▶ _Prompt_
Reproduce the material below word for word, changing nothing in any line.

(Records taken from a pointing dataset)
╔══

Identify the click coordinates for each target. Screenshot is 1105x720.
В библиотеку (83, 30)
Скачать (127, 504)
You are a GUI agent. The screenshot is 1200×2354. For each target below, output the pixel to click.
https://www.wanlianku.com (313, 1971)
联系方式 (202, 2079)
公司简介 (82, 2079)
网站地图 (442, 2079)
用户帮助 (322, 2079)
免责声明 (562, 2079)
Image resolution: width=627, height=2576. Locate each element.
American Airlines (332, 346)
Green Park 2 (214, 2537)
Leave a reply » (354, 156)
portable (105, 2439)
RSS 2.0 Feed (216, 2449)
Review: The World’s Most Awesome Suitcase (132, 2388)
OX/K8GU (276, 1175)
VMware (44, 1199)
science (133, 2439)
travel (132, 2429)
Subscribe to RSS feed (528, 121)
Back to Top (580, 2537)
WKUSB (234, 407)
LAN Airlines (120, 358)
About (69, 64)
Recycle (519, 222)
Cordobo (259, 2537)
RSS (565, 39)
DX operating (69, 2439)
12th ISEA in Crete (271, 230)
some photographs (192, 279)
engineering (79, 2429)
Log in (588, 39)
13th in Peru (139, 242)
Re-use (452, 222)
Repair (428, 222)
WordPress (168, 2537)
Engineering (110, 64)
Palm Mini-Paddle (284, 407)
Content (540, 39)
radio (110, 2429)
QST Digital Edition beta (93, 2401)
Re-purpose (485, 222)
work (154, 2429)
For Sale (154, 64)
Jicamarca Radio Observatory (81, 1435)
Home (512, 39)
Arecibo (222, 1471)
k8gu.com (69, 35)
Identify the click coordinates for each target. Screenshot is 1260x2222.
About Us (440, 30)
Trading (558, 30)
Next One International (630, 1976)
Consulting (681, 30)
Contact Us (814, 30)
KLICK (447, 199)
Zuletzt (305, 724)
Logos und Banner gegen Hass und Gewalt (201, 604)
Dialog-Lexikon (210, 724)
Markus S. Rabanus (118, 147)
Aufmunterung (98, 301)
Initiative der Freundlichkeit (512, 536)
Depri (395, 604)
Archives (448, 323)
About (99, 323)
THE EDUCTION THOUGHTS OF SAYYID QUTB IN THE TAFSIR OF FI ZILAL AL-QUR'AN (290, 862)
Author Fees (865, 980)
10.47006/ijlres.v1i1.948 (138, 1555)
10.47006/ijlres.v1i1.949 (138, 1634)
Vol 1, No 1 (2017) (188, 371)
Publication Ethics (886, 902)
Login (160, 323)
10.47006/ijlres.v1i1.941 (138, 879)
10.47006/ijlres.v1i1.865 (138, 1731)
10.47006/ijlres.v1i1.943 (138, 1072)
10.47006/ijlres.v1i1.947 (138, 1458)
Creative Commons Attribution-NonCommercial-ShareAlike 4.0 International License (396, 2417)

╚══

▶ _Output for this task_
Identify the click coordinates for each target. Screenshot is 1105x720.
В библиотеку (83, 30)
Скачать (127, 504)
You are a GUI agent. The screenshot is 1200×2354. For each target below, output the pixel to click.
https://www.wanlianku.com (313, 1971)
联系方式 (202, 2079)
公司简介 (82, 2079)
网站地图 (442, 2079)
用户帮助 (322, 2079)
免责声明 (562, 2079)
Image resolution: width=627, height=2576. Locate each element.
American Airlines (332, 346)
Green Park 2 (214, 2537)
Leave a reply » (354, 156)
portable (105, 2439)
RSS 2.0 Feed (216, 2449)
Review: The World’s Most Awesome Suitcase (132, 2388)
OX/K8GU (276, 1175)
VMware (44, 1199)
science (133, 2439)
travel (132, 2429)
Subscribe to RSS feed (528, 121)
Back to Top (580, 2537)
WKUSB (234, 407)
LAN Airlines (120, 358)
About (69, 64)
Recycle (519, 222)
Cordobo (259, 2537)
RSS (565, 39)
DX operating (69, 2439)
12th ISEA in Crete (271, 230)
some photographs (192, 279)
engineering (79, 2429)
Log in (588, 39)
13th in Peru (139, 242)
Re-use (452, 222)
Repair (428, 222)
WordPress (168, 2537)
Engineering (110, 64)
Palm Mini-Paddle (284, 407)
Content (540, 39)
radio (110, 2429)
QST Digital Edition beta (93, 2401)
Re-purpose (485, 222)
work (154, 2429)
For Sale (154, 64)
Jicamarca Radio Observatory (81, 1435)
Home (512, 39)
Arecibo (222, 1471)
k8gu.com (69, 35)
Identify the click coordinates for each target. Screenshot is 1260x2222.
About Us (440, 30)
Trading (558, 30)
Next One International (630, 1976)
Consulting (681, 30)
Contact Us (814, 30)
KLICK (447, 199)
Zuletzt (305, 724)
Logos und Banner gegen Hass und Gewalt (201, 604)
Dialog-Lexikon (210, 724)
Markus S. Rabanus (118, 147)
Aufmunterung (98, 301)
Initiative der Freundlichkeit (512, 536)
Depri (395, 604)
Archives (448, 323)
About (99, 323)
THE EDUCTION THOUGHTS OF SAYYID QUTB IN THE TAFSIR OF FI ZILAL AL-QUR'AN (290, 862)
Author Fees (865, 980)
10.47006/ijlres.v1i1.948 (138, 1555)
10.47006/ijlres.v1i1.949 (138, 1634)
Vol 1, No 1 (2017) (188, 371)
Publication Ethics (886, 902)
Login (160, 323)
10.47006/ijlres.v1i1.941 (138, 879)
10.47006/ijlres.v1i1.865 (138, 1731)
10.47006/ijlres.v1i1.943 (138, 1072)
10.47006/ijlres.v1i1.947 (138, 1458)
Creative Commons Attribution-NonCommercial-ShareAlike 4.0 International License (396, 2417)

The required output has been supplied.